A research team from King’s College London has become the first academic group in the UK to gain access to Google’s highly advanced new quantum computer chip, named “Willow.” The opportunity is part of a joint initiative launched last year by Google Quantum AI and the National Quantum Computing Centre (NQCC), Britain's national quantum laboratory, which invited top UK scientists to pitch projects for the chance to work with the cutting-edge hardware, according to BBC.
Quantum computers operate on the laws of quantum mechanics, and they they process information fundamentally differently than everyday tech. Quantum computers can theoretically solve complex problems that are entirely impossible for traditional computers.
To put Willow's power into perspective, Google claims the chip can solve a specific theoretical math problem in just five minutes. For the world's current fastest supercomputer to finish that exact same task, it would take 10 septillion years – that is a 10 followed by 24 zeros.

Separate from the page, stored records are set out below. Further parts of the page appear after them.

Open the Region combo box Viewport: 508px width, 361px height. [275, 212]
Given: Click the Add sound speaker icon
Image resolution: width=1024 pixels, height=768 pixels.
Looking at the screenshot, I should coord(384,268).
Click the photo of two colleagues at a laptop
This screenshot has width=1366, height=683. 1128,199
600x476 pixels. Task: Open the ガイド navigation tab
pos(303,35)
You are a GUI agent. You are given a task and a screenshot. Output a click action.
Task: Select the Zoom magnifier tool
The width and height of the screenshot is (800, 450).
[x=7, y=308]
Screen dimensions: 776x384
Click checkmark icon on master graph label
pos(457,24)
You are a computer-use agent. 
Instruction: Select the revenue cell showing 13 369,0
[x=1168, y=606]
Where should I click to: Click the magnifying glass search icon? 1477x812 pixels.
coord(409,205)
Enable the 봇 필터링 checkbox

Why this matters for the real world
While these numbers sound like science fiction, the King’s College London team plans to use this extreme processing power to tackle real-world challenges. According to Dr. Eleanor Crane, who is co-leading the research team alongside Dr. Alexander Schuckert from ENS Paris, using Willow will “light a torch” for studying the building blocks of life.
Currently, standard supercomputers fail when trying to simulate how multiple fundamental particles interact in nature.
With Willow, the team hopes to model natural systems, like photosynthesis (how plants turn sunlight into energy), and answer questions that have eluded scientists for generations.
According to Dr. Crane, unlocking these secrets could completely transform everyday society by helping scientists not only create significantly better, more efficient solar cells but also build power grids that transport electricity with almost zero wasted energy, and even discover brand-new life-saving drugs for previously untreatable diseases.
While much of the quantum field remains experimental, Google says Willow represents a huge leap forward, proving that large-scale, genuinely useful quantum computers are finally within reach. Crane said in the UK, Europe, the US, China, and elsewhere, there have been "huge developments" in this direction.